連続性と可微分性
出典: フリー百科事典『ウィキペディア(Wikipedia)』 (2022/05/19 04:41 UTC 版)
関数 f(x) が x = a において微分可能ならば、 f(x) は x = a で必ず連続である。 一方で、関数がある一点で連続だったとしても、そこで微分可能でないことがある。 絶対値関数 f(x) = |x| は x = 0 において連続だが、この点で微分可能でない。h > 0 のときは (0, 0), (h, f(h)) を通る割線の傾きは 1 だが、h < 0 のときは −1 である。この例では、グラフは x = 0 においてカスプ(尖点)をもつという言い方をする。 関数 f(x) = x1/3 は x = 0 において連続だが、この点で微分可能でない。

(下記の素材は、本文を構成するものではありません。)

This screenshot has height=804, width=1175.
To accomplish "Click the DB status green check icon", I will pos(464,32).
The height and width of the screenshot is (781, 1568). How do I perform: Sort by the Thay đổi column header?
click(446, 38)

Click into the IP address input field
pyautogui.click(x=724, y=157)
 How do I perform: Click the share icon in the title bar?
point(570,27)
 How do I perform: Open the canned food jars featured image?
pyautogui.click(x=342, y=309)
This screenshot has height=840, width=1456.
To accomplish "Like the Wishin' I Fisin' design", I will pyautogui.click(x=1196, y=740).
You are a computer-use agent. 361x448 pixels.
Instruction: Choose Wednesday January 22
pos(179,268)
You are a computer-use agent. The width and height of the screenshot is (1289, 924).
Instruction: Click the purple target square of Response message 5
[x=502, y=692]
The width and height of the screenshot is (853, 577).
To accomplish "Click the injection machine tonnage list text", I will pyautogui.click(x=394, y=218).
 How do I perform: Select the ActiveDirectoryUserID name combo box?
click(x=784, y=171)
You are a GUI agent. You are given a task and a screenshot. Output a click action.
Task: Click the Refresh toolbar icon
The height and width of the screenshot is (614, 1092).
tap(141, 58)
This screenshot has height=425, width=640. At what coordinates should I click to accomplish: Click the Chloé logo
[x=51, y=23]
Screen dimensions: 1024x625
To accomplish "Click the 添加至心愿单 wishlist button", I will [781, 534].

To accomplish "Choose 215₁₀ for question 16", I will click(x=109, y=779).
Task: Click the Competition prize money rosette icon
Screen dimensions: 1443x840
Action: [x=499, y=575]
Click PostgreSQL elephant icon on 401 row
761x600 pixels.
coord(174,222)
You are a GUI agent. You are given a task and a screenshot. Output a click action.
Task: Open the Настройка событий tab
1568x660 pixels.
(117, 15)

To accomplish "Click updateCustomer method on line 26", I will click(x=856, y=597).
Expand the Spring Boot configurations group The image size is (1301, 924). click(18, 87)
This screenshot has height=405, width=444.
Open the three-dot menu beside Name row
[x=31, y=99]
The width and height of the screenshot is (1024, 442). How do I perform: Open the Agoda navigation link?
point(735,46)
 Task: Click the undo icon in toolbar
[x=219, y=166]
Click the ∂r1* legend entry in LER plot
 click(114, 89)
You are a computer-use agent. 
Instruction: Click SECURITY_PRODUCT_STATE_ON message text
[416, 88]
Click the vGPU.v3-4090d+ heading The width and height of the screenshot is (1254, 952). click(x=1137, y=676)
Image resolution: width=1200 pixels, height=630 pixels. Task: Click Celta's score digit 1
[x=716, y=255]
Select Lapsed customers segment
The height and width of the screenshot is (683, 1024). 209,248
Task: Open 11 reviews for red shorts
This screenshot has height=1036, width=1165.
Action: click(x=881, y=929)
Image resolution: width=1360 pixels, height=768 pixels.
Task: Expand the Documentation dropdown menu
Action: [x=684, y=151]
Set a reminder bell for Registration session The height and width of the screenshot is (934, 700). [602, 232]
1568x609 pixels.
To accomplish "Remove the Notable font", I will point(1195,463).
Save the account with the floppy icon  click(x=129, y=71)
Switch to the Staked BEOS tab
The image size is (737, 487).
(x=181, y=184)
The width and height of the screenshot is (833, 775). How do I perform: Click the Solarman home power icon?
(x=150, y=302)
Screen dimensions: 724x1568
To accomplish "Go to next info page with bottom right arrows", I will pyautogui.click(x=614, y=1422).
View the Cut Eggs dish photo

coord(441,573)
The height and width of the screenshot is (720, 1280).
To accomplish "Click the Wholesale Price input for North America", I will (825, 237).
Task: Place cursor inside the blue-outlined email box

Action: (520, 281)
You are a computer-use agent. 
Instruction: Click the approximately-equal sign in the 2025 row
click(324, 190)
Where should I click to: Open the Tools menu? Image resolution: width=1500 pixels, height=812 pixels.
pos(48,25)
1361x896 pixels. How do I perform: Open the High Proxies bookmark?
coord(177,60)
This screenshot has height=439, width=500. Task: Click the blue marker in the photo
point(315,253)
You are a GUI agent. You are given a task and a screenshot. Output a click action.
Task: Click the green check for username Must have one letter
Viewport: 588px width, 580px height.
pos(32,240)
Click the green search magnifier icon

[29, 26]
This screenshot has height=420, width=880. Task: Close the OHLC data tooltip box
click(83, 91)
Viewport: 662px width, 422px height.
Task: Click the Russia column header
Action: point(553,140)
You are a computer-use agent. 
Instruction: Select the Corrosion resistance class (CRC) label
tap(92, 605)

(0, 0), (h, f(h)) を通る割線の傾きは、h → 0 のとき正の無限大に発散するからである。この例は、グラフが滑らかにつながっているからといって微分可能とはかぎらないことを示している。 実用上現れる関数の大半は、ほとんど至るところで微分可能である。微分積分学の歴史(英語版)の初期には、多くの数学者は連続関数はほとんど至るところで微分可能であると考えていた。この仮定は緩やかな条件、たとえば単調性やリプシッツ連続性などのもとでは確かに満たされる。しかし1872年にヴァイアシュトラスは、至るところ連続だが、至るところ微分不可能な関数の例を与えた(ワイエルシュトラス関数)。1931年にバナフは、連続関数全体のなす空間において、少なくとも1点で微分可能な関数全体のなす集合が痩せている(英語版)(meager)ことを示した。くだけた言い方をすれば、ほとんどあらゆる連続関数がすべての点で微分不可能なのである。